The last sunset before leaving Antarctica, photo taken on March 10, 2013. [Photo Provided to China Daily] |
Su Liu's adventure in Antarctica was her childhood dream come true. The Hong Kong-based specialist in water management shares her Mothers for Mother Nature campaign with Rebecca Lo.
When Su Liu was a girl growing up in Kunming, Yunnan, in the early 1980s, she was fascinated by the images of China's elite explorers venturing into the Antarctic.
"Only men who were very fit - iron men - were given a chance to go," she recalls. "It was considered a big deal. To a teenage girl like me, it was like they were going to outer space. Their journey was beyond what ordinary people like me could achieve."
Liu, now a mother of two boys and the head of Greater China and Water Policy Research for Hong Kong-based Civic Exchange, has always been attracted to extremes. "The tallest mountain, the deepest space. Well, I knew I probably won't be able to go to the moon. But maybe Antarctica wasn't so far-fetched."
She knew that the passage would be her litmus test.

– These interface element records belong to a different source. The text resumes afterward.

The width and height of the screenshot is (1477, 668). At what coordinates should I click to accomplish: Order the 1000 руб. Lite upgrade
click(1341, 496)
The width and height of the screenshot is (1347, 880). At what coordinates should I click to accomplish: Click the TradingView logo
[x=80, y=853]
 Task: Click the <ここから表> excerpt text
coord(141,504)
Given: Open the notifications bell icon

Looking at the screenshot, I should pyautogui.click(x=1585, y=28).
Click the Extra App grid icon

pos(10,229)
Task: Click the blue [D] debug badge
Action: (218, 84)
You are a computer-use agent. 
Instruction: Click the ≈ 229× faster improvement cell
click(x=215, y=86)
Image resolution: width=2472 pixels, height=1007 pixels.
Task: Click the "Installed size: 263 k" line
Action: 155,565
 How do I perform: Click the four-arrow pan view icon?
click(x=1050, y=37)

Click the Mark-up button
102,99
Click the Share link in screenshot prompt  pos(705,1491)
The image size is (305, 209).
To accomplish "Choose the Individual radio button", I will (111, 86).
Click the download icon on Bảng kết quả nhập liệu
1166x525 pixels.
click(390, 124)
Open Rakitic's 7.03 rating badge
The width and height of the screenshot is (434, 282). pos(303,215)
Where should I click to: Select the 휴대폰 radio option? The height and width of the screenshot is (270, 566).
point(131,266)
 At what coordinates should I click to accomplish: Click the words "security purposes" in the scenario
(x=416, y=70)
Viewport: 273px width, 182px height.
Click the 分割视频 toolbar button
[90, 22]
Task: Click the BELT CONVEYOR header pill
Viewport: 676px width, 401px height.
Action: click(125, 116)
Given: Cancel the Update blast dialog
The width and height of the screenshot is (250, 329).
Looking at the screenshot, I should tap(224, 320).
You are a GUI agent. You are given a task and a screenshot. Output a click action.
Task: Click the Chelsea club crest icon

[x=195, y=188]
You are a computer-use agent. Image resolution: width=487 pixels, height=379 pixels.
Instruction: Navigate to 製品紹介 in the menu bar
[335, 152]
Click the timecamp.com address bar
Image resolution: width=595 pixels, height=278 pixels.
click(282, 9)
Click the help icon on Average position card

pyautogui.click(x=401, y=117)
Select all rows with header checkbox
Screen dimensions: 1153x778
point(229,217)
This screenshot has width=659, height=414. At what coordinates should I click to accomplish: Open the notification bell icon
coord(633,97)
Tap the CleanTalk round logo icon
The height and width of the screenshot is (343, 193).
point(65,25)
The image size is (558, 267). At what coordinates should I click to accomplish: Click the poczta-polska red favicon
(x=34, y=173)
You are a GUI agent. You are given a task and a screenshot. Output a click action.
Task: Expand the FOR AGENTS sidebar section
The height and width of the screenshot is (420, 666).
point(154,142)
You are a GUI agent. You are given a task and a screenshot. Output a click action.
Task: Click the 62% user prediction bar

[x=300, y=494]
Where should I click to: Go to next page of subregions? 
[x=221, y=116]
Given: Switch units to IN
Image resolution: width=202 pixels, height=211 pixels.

Would she be able to survive the motion sickness common during a journey to the South Pole? When she studied in Hobart, she grabbed the opportunity to meet her heroes and spoke to members of the Chinese exploration team who ventured into Antarctica.
"The team members were all young and fit and handsome," she recalls. "They were hand selected but still had to undergo intense training. One told me that to be an Antarctic explorer, you needed an iron stomach. Literally, you should be able to eat your rice with one hand while reaching for a bucket to vomit into with the other."